*Extracted data*

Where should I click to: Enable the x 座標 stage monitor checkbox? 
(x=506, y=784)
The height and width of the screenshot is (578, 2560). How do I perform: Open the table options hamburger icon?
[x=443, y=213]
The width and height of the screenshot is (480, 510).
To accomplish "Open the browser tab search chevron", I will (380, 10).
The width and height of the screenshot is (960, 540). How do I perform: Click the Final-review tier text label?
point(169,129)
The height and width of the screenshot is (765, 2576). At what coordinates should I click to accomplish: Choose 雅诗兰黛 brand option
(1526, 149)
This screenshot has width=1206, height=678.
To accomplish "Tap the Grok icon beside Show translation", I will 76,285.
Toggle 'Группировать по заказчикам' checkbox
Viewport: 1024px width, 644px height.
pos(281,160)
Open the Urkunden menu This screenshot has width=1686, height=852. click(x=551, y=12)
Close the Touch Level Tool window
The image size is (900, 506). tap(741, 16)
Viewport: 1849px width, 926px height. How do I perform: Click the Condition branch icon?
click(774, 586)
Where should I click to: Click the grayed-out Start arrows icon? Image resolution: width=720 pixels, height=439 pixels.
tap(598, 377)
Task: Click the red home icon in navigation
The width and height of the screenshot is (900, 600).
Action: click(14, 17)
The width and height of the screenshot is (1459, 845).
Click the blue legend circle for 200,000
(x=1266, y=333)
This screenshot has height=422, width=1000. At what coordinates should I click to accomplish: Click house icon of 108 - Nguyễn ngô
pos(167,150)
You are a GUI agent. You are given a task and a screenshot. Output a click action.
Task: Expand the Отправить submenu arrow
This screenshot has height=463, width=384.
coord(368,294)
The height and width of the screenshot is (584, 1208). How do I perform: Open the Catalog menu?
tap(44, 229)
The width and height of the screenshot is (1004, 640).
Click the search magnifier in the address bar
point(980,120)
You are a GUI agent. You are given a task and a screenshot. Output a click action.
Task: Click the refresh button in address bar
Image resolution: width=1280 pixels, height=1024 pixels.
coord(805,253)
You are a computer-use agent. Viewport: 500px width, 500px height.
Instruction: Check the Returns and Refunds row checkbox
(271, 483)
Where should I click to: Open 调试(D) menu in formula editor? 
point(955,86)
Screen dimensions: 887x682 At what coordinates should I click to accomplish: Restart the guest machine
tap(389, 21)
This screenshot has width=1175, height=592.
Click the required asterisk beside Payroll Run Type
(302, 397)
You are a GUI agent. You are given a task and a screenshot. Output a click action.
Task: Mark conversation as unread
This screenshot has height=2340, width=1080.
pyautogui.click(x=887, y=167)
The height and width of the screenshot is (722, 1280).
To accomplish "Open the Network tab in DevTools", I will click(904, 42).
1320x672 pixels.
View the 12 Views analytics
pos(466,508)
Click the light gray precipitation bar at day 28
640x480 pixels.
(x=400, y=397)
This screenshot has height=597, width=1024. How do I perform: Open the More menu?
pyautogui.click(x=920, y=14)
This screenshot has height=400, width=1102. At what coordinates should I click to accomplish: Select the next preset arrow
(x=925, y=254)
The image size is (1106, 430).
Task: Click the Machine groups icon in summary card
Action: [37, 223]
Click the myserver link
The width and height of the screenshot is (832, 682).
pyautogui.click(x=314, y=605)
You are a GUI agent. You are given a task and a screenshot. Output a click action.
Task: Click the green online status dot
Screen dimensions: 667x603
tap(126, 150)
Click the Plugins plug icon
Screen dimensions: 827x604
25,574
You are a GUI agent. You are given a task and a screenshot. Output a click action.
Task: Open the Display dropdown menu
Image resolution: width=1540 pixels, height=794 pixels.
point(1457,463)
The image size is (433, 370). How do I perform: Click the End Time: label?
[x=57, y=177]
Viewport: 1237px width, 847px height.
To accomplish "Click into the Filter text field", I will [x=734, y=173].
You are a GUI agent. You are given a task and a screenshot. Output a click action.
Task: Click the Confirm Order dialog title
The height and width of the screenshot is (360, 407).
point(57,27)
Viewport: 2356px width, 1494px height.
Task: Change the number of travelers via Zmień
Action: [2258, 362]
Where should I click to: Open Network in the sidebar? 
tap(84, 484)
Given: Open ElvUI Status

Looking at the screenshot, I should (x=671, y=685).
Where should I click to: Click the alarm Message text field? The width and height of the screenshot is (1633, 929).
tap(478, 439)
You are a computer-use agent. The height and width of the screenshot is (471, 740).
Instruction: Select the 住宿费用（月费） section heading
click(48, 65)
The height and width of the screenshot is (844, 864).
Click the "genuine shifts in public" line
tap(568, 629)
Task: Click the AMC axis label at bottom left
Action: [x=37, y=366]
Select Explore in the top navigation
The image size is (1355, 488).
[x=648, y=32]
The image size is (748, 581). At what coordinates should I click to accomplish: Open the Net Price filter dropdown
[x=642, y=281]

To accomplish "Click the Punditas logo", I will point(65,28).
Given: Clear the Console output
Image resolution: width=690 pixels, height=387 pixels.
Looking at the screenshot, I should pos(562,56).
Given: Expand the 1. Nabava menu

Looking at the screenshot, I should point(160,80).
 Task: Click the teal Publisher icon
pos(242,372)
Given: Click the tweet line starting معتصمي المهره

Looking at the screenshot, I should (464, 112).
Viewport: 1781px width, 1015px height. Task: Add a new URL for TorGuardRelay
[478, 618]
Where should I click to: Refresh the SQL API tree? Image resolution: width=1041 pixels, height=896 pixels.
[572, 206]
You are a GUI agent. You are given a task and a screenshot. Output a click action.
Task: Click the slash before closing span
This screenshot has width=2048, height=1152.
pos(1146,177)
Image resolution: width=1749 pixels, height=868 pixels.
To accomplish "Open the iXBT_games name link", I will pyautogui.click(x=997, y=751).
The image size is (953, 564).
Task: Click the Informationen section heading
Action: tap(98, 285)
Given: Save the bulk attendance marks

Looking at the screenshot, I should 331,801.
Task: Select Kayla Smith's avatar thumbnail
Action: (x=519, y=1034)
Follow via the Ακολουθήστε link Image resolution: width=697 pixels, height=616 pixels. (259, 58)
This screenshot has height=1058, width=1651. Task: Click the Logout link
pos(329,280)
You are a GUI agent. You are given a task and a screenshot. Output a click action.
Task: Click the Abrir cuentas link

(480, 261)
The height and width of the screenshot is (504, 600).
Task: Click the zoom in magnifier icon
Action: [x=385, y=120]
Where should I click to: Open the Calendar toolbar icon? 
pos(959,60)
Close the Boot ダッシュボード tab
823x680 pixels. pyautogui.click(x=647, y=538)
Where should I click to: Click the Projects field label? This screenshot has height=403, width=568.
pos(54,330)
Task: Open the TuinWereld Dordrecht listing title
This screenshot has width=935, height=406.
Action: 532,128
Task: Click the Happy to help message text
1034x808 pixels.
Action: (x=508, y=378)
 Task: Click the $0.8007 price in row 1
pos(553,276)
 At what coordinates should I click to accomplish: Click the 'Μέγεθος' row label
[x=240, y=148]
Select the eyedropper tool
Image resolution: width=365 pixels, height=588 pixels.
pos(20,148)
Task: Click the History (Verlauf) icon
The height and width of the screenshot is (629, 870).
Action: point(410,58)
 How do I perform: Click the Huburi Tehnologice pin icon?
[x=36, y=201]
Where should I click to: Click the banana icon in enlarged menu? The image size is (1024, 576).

*What is expected*
The entries above should be set down again exactly as they appear.

*Completed exercise*
Where should I click to: Enable the x 座標 stage monitor checkbox? 
(x=506, y=784)
The height and width of the screenshot is (578, 2560). How do I perform: Open the table options hamburger icon?
[x=443, y=213]
The width and height of the screenshot is (480, 510).
To accomplish "Open the browser tab search chevron", I will (380, 10).
The width and height of the screenshot is (960, 540). How do I perform: Click the Final-review tier text label?
point(169,129)
The height and width of the screenshot is (765, 2576). At what coordinates should I click to accomplish: Choose 雅诗兰黛 brand option
(1526, 149)
This screenshot has width=1206, height=678.
To accomplish "Tap the Grok icon beside Show translation", I will 76,285.
Toggle 'Группировать по заказчикам' checkbox
Viewport: 1024px width, 644px height.
pos(281,160)
Open the Urkunden menu This screenshot has width=1686, height=852. click(x=551, y=12)
Close the Touch Level Tool window
The image size is (900, 506). tap(741, 16)
Viewport: 1849px width, 926px height. How do I perform: Click the Condition branch icon?
click(774, 586)
Where should I click to: Click the grayed-out Start arrows icon? Image resolution: width=720 pixels, height=439 pixels.
tap(598, 377)
Task: Click the red home icon in navigation
The width and height of the screenshot is (900, 600).
Action: click(14, 17)
The width and height of the screenshot is (1459, 845).
Click the blue legend circle for 200,000
(x=1266, y=333)
This screenshot has height=422, width=1000. At what coordinates should I click to accomplish: Click house icon of 108 - Nguyễn ngô
pos(167,150)
You are a GUI agent. You are given a task and a screenshot. Output a click action.
Task: Expand the Отправить submenu arrow
This screenshot has height=463, width=384.
coord(368,294)
The height and width of the screenshot is (584, 1208). How do I perform: Open the Catalog menu?
tap(44, 229)
The width and height of the screenshot is (1004, 640).
Click the search magnifier in the address bar
point(980,120)
You are a GUI agent. You are given a task and a screenshot. Output a click action.
Task: Click the refresh button in address bar
Image resolution: width=1280 pixels, height=1024 pixels.
coord(805,253)
You are a computer-use agent. Viewport: 500px width, 500px height.
Instruction: Check the Returns and Refunds row checkbox
(271, 483)
Where should I click to: Open 调试(D) menu in formula editor? 
point(955,86)
Screen dimensions: 887x682 At what coordinates should I click to accomplish: Restart the guest machine
tap(389, 21)
This screenshot has width=1175, height=592.
Click the required asterisk beside Payroll Run Type
(302, 397)
You are a GUI agent. You are given a task and a screenshot. Output a click action.
Task: Mark conversation as unread
This screenshot has height=2340, width=1080.
pyautogui.click(x=887, y=167)
The height and width of the screenshot is (722, 1280).
To accomplish "Open the Network tab in DevTools", I will click(904, 42).
1320x672 pixels.
View the 12 Views analytics
pos(466,508)
Click the light gray precipitation bar at day 28
640x480 pixels.
(x=400, y=397)
This screenshot has height=597, width=1024. How do I perform: Open the More menu?
pyautogui.click(x=920, y=14)
This screenshot has height=400, width=1102. At what coordinates should I click to accomplish: Select the next preset arrow
(x=925, y=254)
The image size is (1106, 430).
Task: Click the Machine groups icon in summary card
Action: [37, 223]
Click the myserver link
The width and height of the screenshot is (832, 682).
pyautogui.click(x=314, y=605)
You are a GUI agent. You are given a task and a screenshot. Output a click action.
Task: Click the green online status dot
Screen dimensions: 667x603
tap(126, 150)
Click the Plugins plug icon
Screen dimensions: 827x604
25,574
You are a GUI agent. You are given a task and a screenshot. Output a click action.
Task: Open the Display dropdown menu
Image resolution: width=1540 pixels, height=794 pixels.
point(1457,463)
The image size is (433, 370). How do I perform: Click the End Time: label?
[x=57, y=177]
Viewport: 1237px width, 847px height.
To accomplish "Click into the Filter text field", I will [x=734, y=173].
You are a GUI agent. You are given a task and a screenshot. Output a click action.
Task: Click the Confirm Order dialog title
The height and width of the screenshot is (360, 407).
point(57,27)
Viewport: 2356px width, 1494px height.
Task: Change the number of travelers via Zmień
Action: [2258, 362]
Where should I click to: Open Network in the sidebar? 
tap(84, 484)
Given: Open ElvUI Status

Looking at the screenshot, I should (x=671, y=685).
Where should I click to: Click the alarm Message text field? The width and height of the screenshot is (1633, 929).
tap(478, 439)
You are a computer-use agent. The height and width of the screenshot is (471, 740).
Instruction: Select the 住宿费用（月费） section heading
click(48, 65)
The height and width of the screenshot is (844, 864).
Click the "genuine shifts in public" line
tap(568, 629)
Task: Click the AMC axis label at bottom left
Action: [x=37, y=366]
Select Explore in the top navigation
The image size is (1355, 488).
[x=648, y=32]
The image size is (748, 581). At what coordinates should I click to accomplish: Open the Net Price filter dropdown
[x=642, y=281]

To accomplish "Click the Punditas logo", I will point(65,28).
Given: Clear the Console output
Image resolution: width=690 pixels, height=387 pixels.
Looking at the screenshot, I should pos(562,56).
Given: Expand the 1. Nabava menu

Looking at the screenshot, I should point(160,80).
 Task: Click the teal Publisher icon
pos(242,372)
Given: Click the tweet line starting معتصمي المهره

Looking at the screenshot, I should (464, 112).
Viewport: 1781px width, 1015px height. Task: Add a new URL for TorGuardRelay
[478, 618]
Where should I click to: Refresh the SQL API tree? Image resolution: width=1041 pixels, height=896 pixels.
[572, 206]
You are a GUI agent. You are given a task and a screenshot. Output a click action.
Task: Click the slash before closing span
This screenshot has width=2048, height=1152.
pos(1146,177)
Image resolution: width=1749 pixels, height=868 pixels.
To accomplish "Open the iXBT_games name link", I will pyautogui.click(x=997, y=751).
The image size is (953, 564).
Task: Click the Informationen section heading
Action: tap(98, 285)
Given: Save the bulk attendance marks

Looking at the screenshot, I should 331,801.
Task: Select Kayla Smith's avatar thumbnail
Action: (x=519, y=1034)
Follow via the Ακολουθήστε link Image resolution: width=697 pixels, height=616 pixels. (259, 58)
This screenshot has height=1058, width=1651. Task: Click the Logout link
pos(329,280)
You are a GUI agent. You are given a task and a screenshot. Output a click action.
Task: Click the Abrir cuentas link

(480, 261)
The height and width of the screenshot is (504, 600).
Task: Click the zoom in magnifier icon
Action: [x=385, y=120]
Where should I click to: Open the Calendar toolbar icon? 
pos(959,60)
Close the Boot ダッシュボード tab
823x680 pixels. pyautogui.click(x=647, y=538)
Where should I click to: Click the Projects field label? This screenshot has height=403, width=568.
pos(54,330)
Task: Open the TuinWereld Dordrecht listing title
This screenshot has width=935, height=406.
Action: 532,128
Task: Click the Happy to help message text
1034x808 pixels.
Action: (x=508, y=378)
 Task: Click the $0.8007 price in row 1
pos(553,276)
 At what coordinates should I click to accomplish: Click the 'Μέγεθος' row label
[x=240, y=148]
Select the eyedropper tool
Image resolution: width=365 pixels, height=588 pixels.
pos(20,148)
Task: Click the History (Verlauf) icon
The height and width of the screenshot is (629, 870).
Action: point(410,58)
 How do I perform: Click the Huburi Tehnologice pin icon?
[x=36, y=201]
Where should I click to: Click the banana icon in enlarged menu? The image size is (1024, 576).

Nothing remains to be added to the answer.